_Exercise directions_
Copy everything in the records, from the line containing "The height and width of the screenshot is (665, 1568)." down to the end, without the pictures.

_Material for this exercise_
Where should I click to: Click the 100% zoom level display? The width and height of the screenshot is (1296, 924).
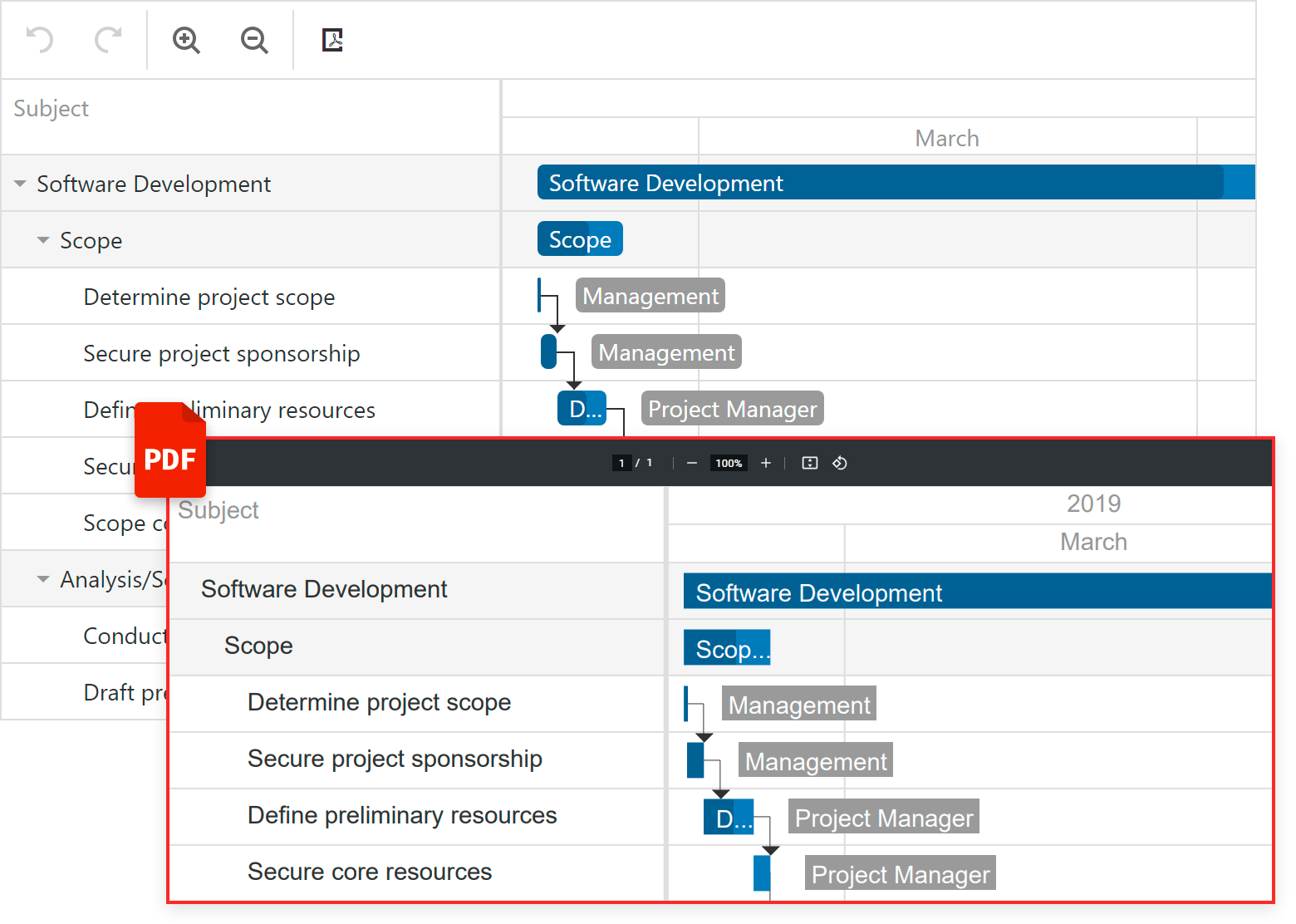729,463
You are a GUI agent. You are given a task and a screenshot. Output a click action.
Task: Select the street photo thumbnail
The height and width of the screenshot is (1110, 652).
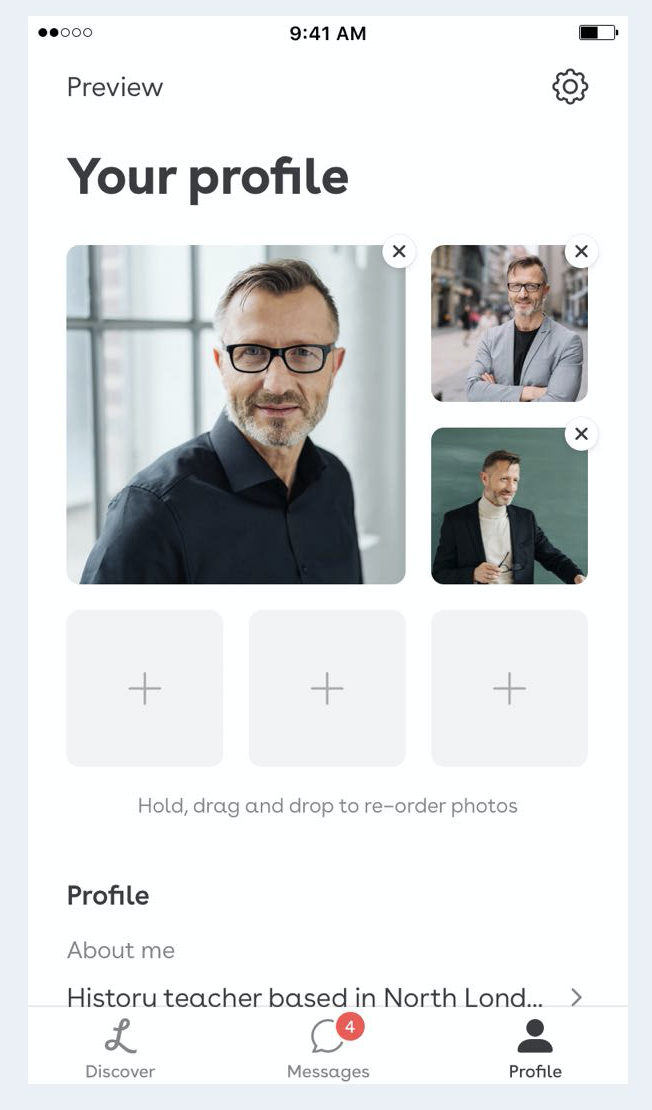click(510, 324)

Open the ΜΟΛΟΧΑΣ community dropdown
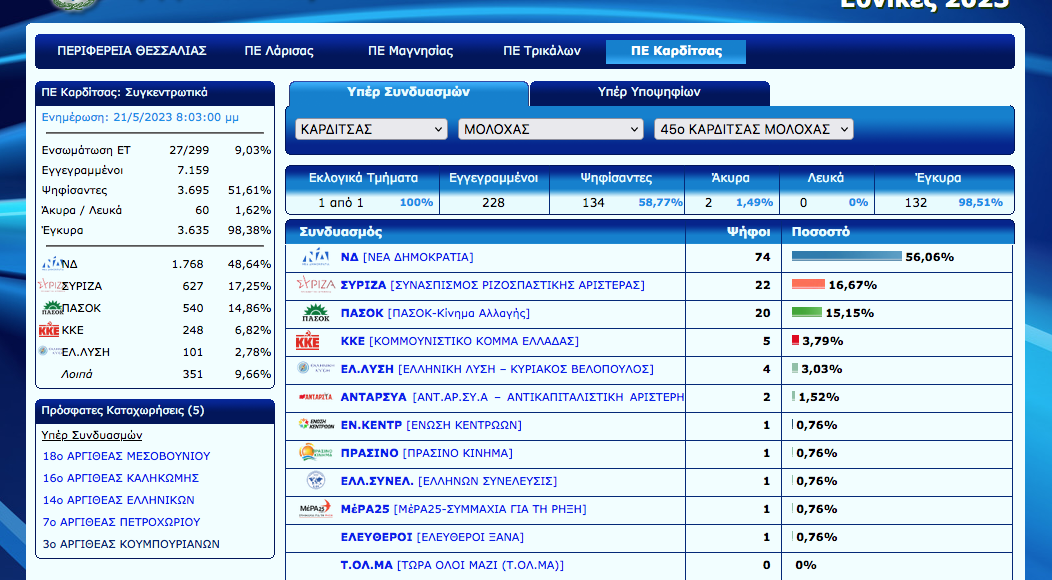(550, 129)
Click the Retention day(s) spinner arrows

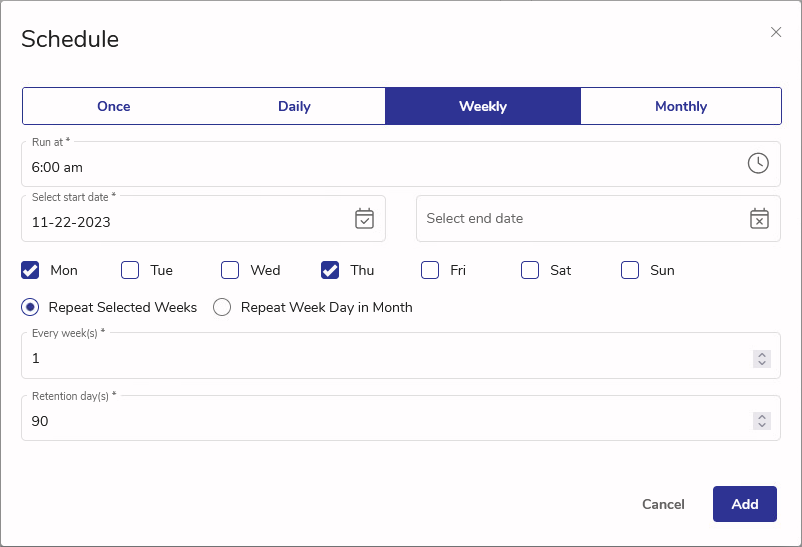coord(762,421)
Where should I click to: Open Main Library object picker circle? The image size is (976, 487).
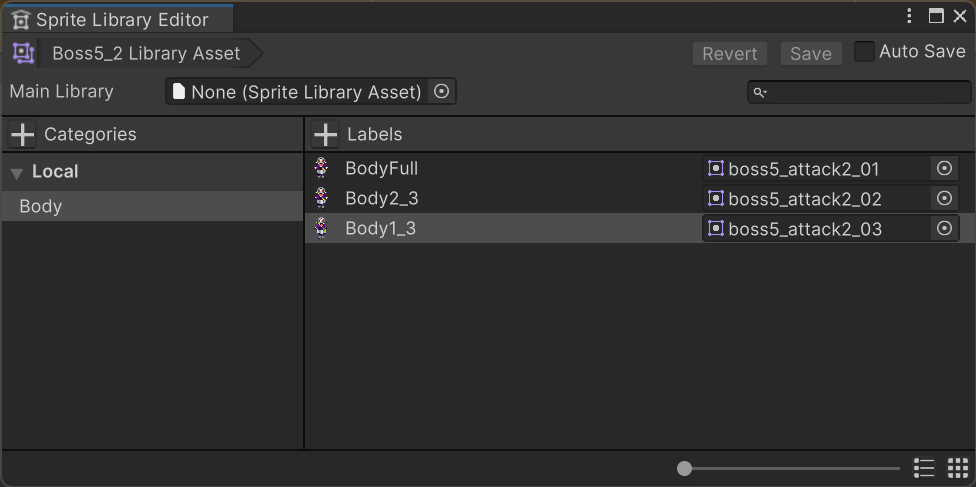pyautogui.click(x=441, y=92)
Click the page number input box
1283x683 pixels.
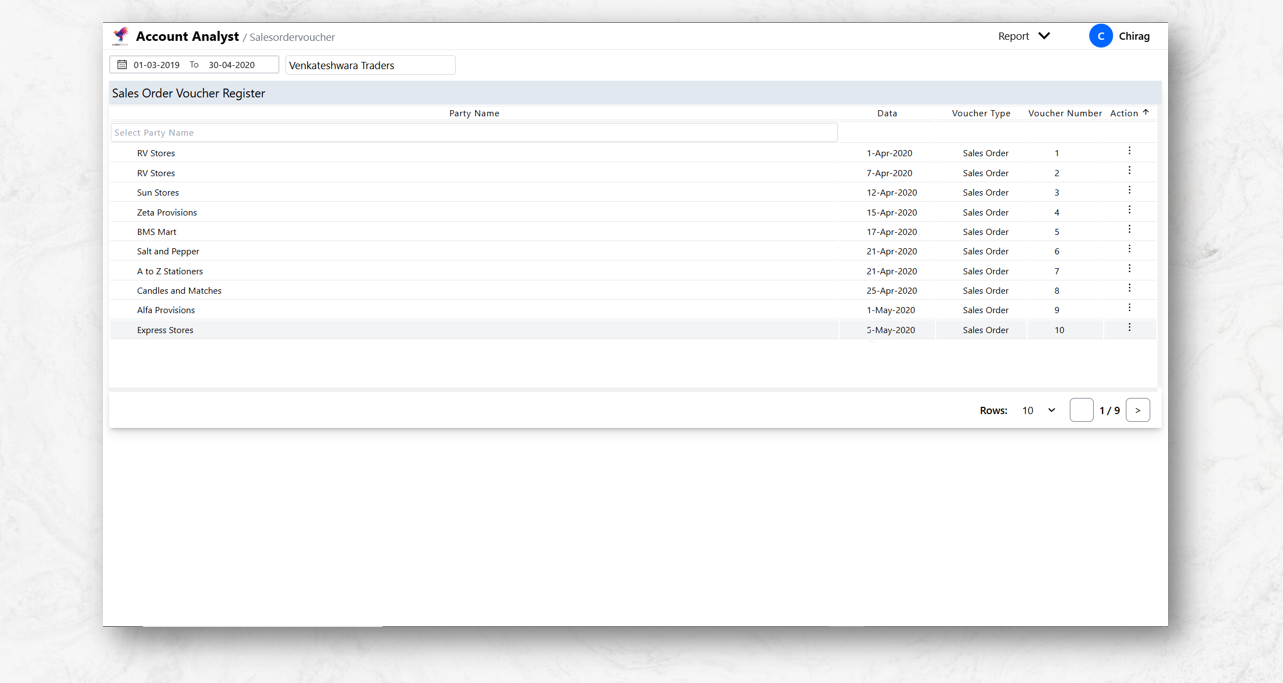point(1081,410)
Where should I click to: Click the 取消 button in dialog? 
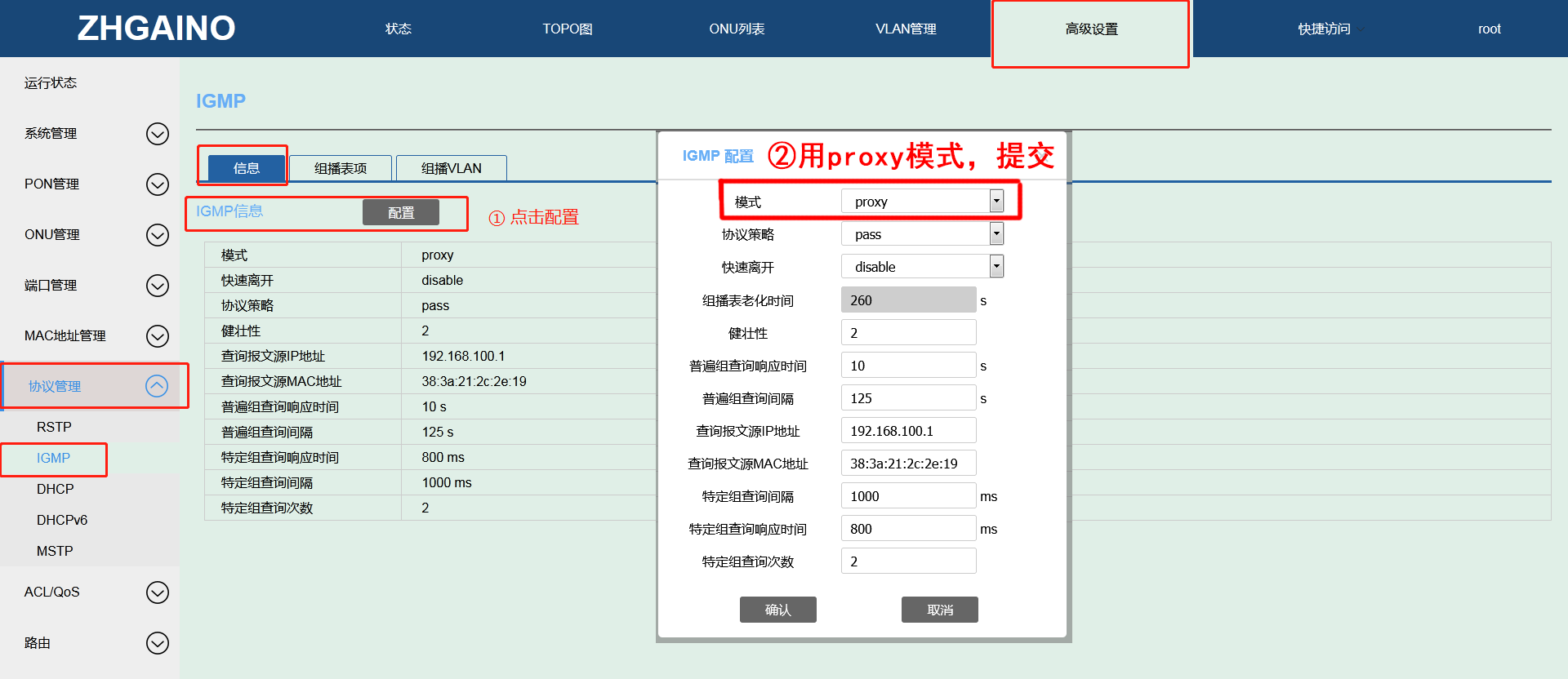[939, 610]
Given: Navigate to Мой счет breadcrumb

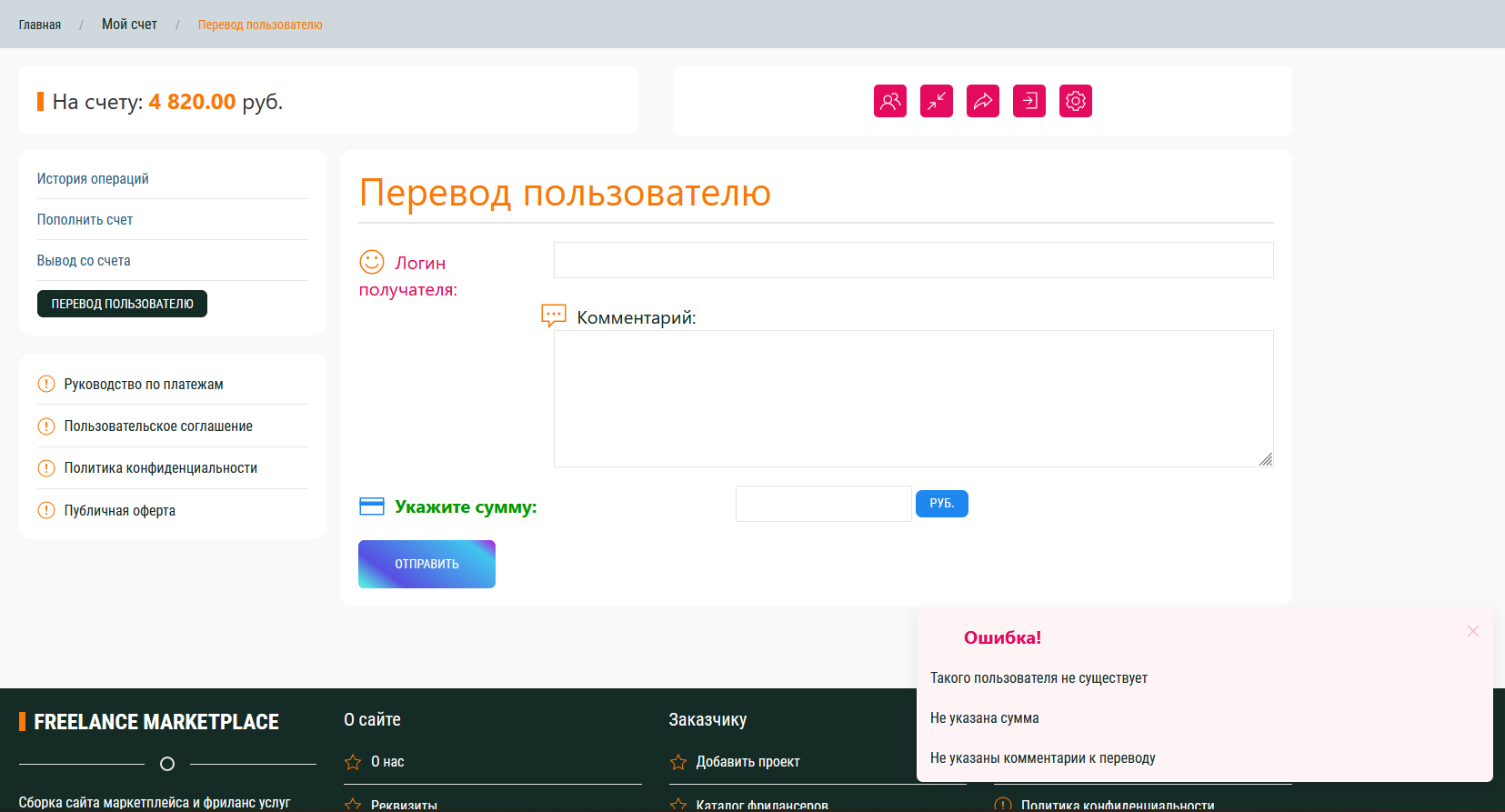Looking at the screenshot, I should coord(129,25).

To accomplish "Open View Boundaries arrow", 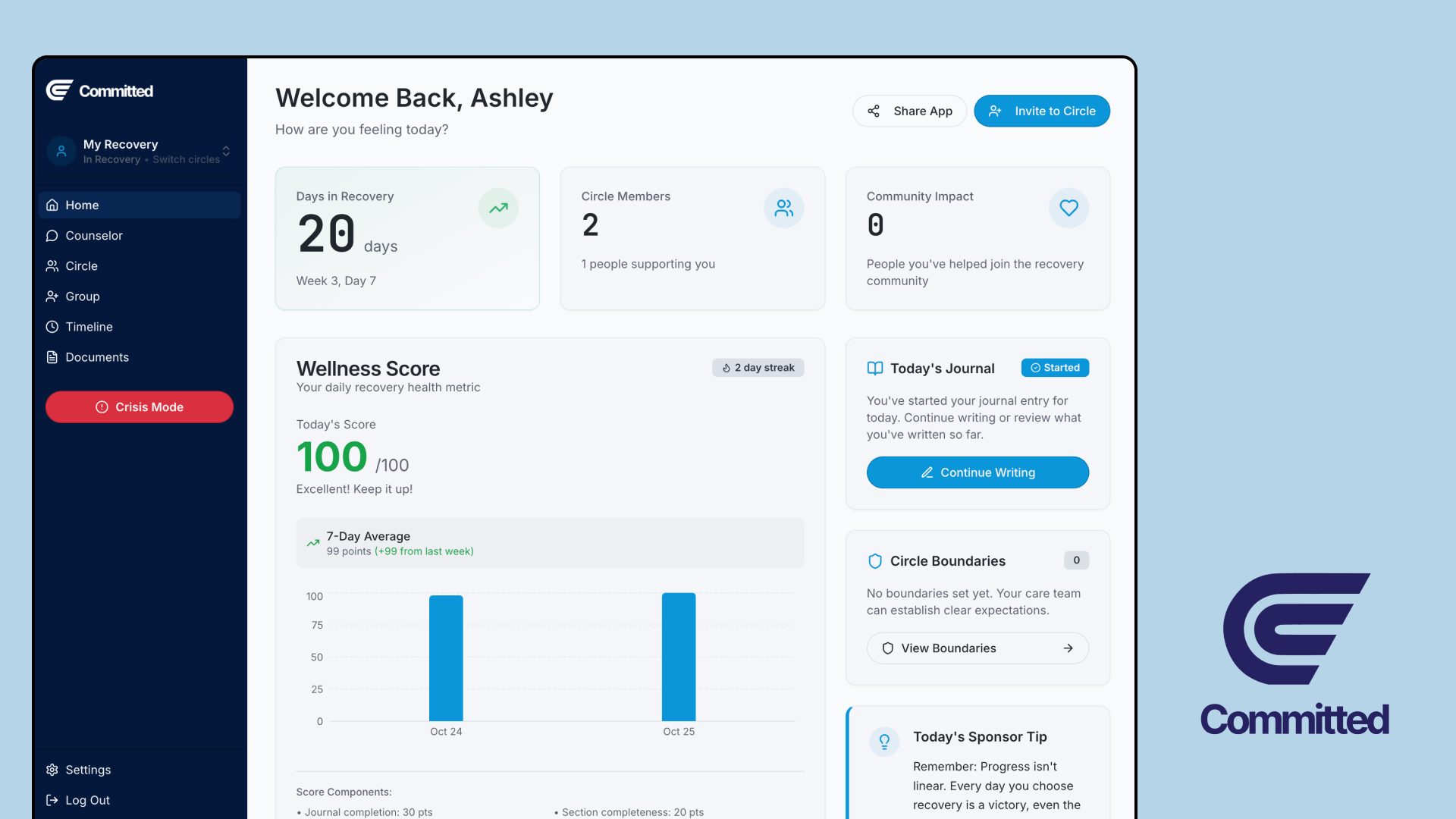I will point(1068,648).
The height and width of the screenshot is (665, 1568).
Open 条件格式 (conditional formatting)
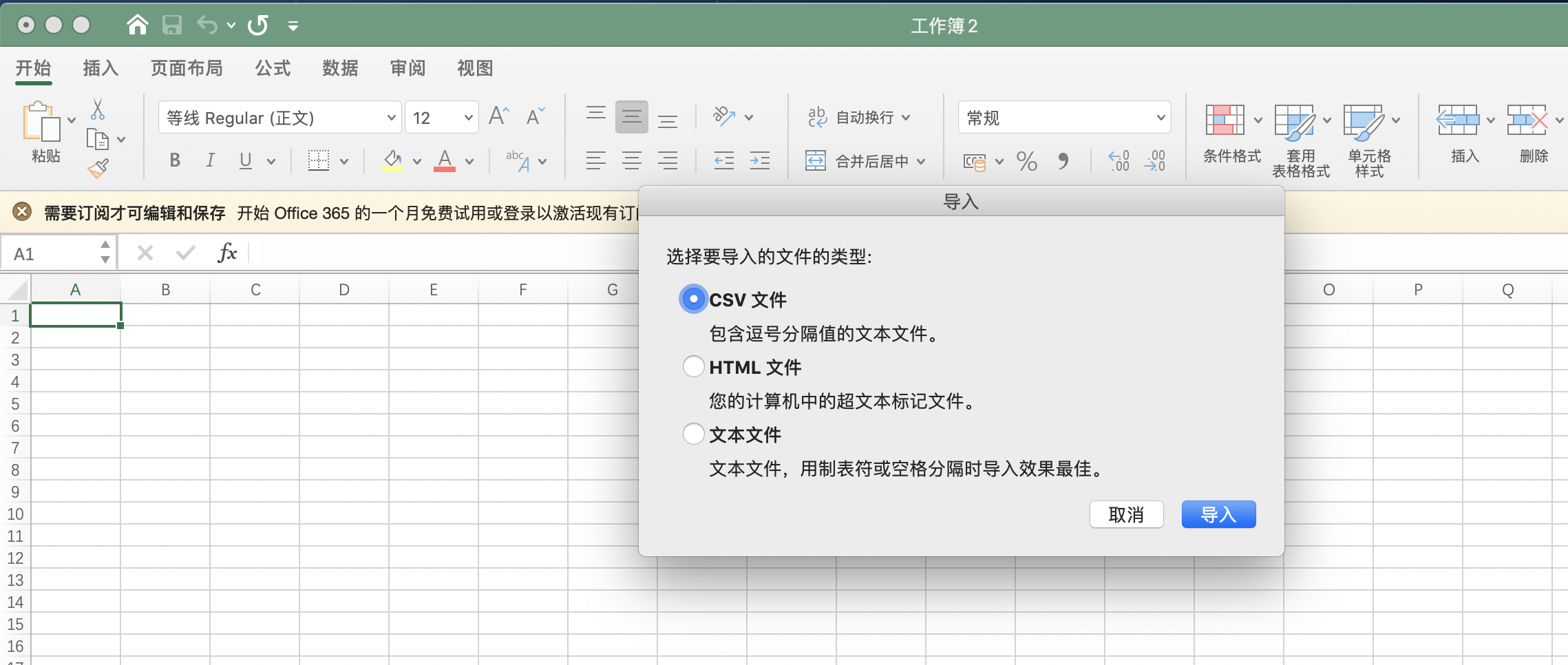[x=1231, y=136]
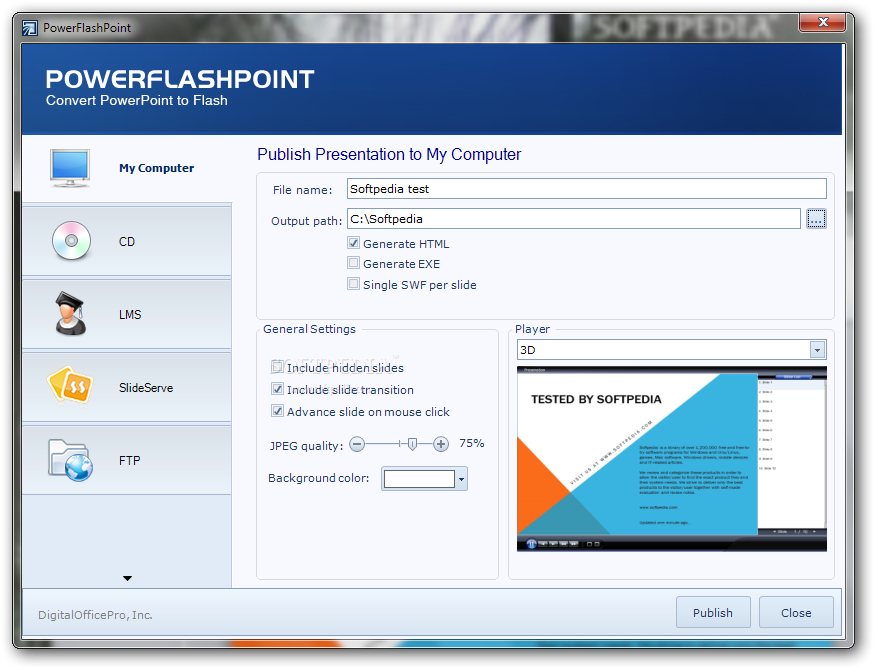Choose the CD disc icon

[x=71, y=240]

_Task answer_
The height and width of the screenshot is (665, 1568).
Open 条件格式 (conditional formatting)
[x=1231, y=136]
Choose the CD disc icon

[x=71, y=240]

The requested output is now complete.